- [Your goal]
Convert the records below into a JSON list of strings, one string per line, omitting blank lines and leaving out the pictures.

Entries from a dataset:

+ + +

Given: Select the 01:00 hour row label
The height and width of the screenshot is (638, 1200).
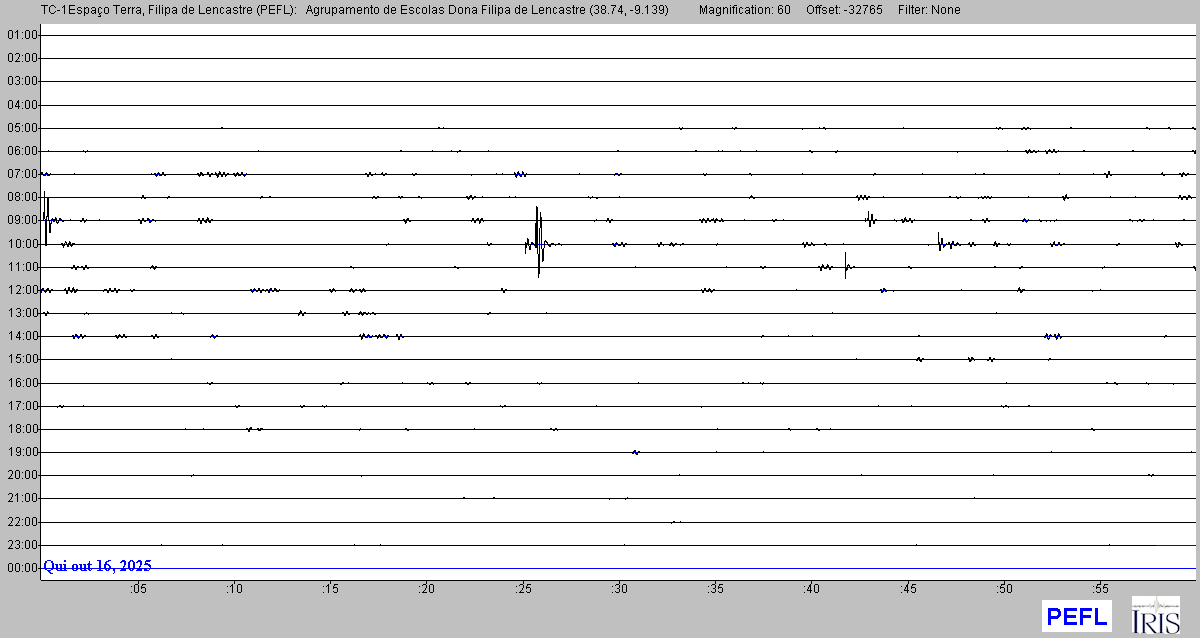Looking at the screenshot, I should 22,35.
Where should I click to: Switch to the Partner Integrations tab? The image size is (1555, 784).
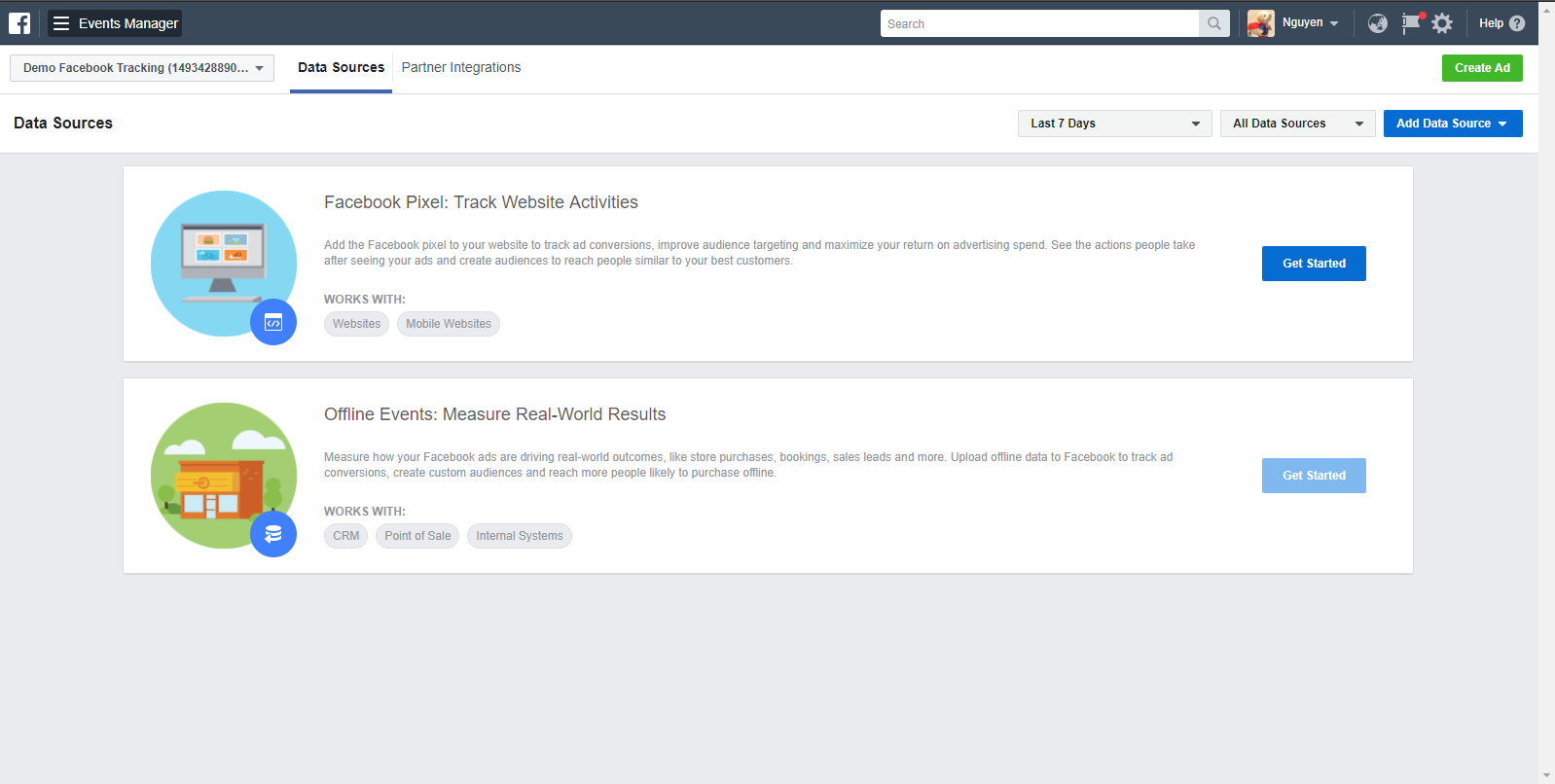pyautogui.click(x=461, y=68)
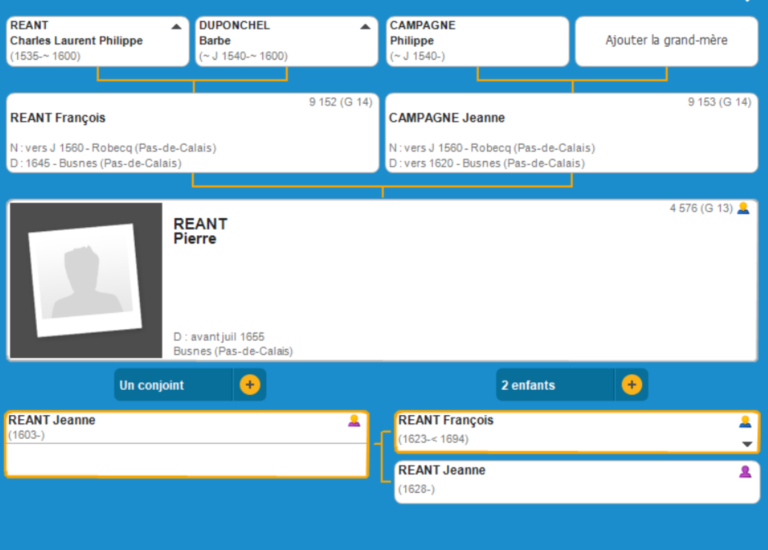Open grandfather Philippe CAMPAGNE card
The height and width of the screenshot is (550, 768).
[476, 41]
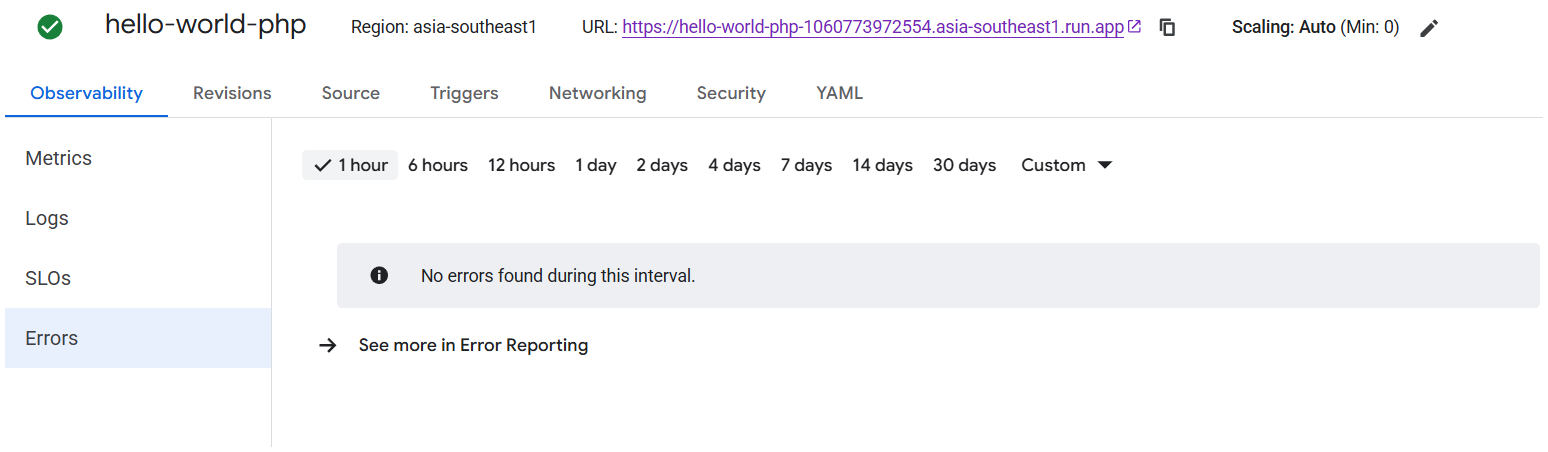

+ + +

- [Finished task]
[
  "Given: Select the 01:00 hour row label",
  "The height and width of the screenshot is (638, 1200).",
  "Looking at the screenshot, I should 22,35.",
  "Where should I click to: Switch to the Partner Integrations tab? The image size is (1555, 784).",
  "pyautogui.click(x=461, y=68)",
  "Open grandfather Philippe CAMPAGNE card",
  "The height and width of the screenshot is (550, 768).",
  "[476, 41]"
]